【暇人日記】街じゅうの秋をかき集めに行く
今年は寒暖差が少ない影響で、木が綺麗に色づかないようだ。
そういえば、家の近くの銀杏の木もまだまだ緑で色を変えそうな気配も全くない。
あたたかく過ごしやすい気温ではあるものの、
なんだかぱっとしない天気が続くし、
「秋だなぁ」としみじみした回数も、
例年より少ない気がしている。
「秋だなぁ、今日も寒い寒い」と思いながら澄んだ空気の中、
喫茶店に入って、ホットコーヒーを飲みたいのに…!
なんだか、自分から秋を見つけにいかないと、
秋と出会えないまま冬になってしまう気がするので、
秋を見つけに行こうと思う。
紅葉シーズンは、多分私の住む場所では12月上旬頃なのだろうが、
12月では絶対にだめだ。

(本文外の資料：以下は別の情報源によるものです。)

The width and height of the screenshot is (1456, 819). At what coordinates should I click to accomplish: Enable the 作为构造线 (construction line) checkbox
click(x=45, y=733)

わたしの気分的に。
わたしのなかでは12月はもう完全に冬で、
色づく木々を見て「きれいだなぁ」と思っていても、
12月であることを思い出した瞬間に、気持ちが一気にしらけてしまうのだ。
だから今しかないと思った。
街中の秋をかき集めてこようと思う。

いちょうの木はまだまだ全体的に緑だったが、
黄色くなったものが数枚地面に落ちていた。
黄色くなることができなかったのか、
緑のまま落ちることもなく、枯れかけているものもありかわいそうに思う。
一足早く黄色になって落ちたいちょうからは、心なしか「お先にごめんなさいね」
みたいな申し訳なさが伝わってくる。




黄色くなってる〜!街に溶け込む紅葉がとっても好きです。

行きたい展覧会があったので、最後に銀座に寄ったのだが、

葉っぱが赤く染まってて何もしなければ「THE秋!」なのに、
秋が終わりきらないうちから、冬を着せられていた…
これはこれで、上品で綺麗だったのだが、
秋を探しに行ったのですこし複雑な気持ちになる。
用事のついでに、都内で秋を探すことにしたのだがまだ早かったようだ。
また、都内という秋を探すには難易度が高そうな場所を選んでしまったので、
もう少し秋が深くなったら、もう少し違う場所でもう一度秋をかき集めに行きたい。
思っていたほど、秋が集まらなかったので、
秋らしいデザインのお茶を買って、
足りない秋を埋めることにした。

このお茶で今日一番秋を感じられて、
なんだかすこし悔しい。
写真には残せなかったのだが、
そういえばすごくすてきな秋を見つけたことを思い出す。
道端ですれ違った、旅行中であろう海外の女性の方が、
地面に落ちているいちょうの葉っぱを一枚、
うれしそうに拾い、持って帰る瞬間を見た。
途中でまた地面に戻されてしまう可能性も大いにあるが、
もしも、もしもその方がその銀杏を本に挟んでしおりにして、
そのまま一緒に飛行機に乗って、
たくさんの国境を超えて、
ここから遠い遠い場所へ行くという未来が
あの銀杏にあったらいいな、と想像をした。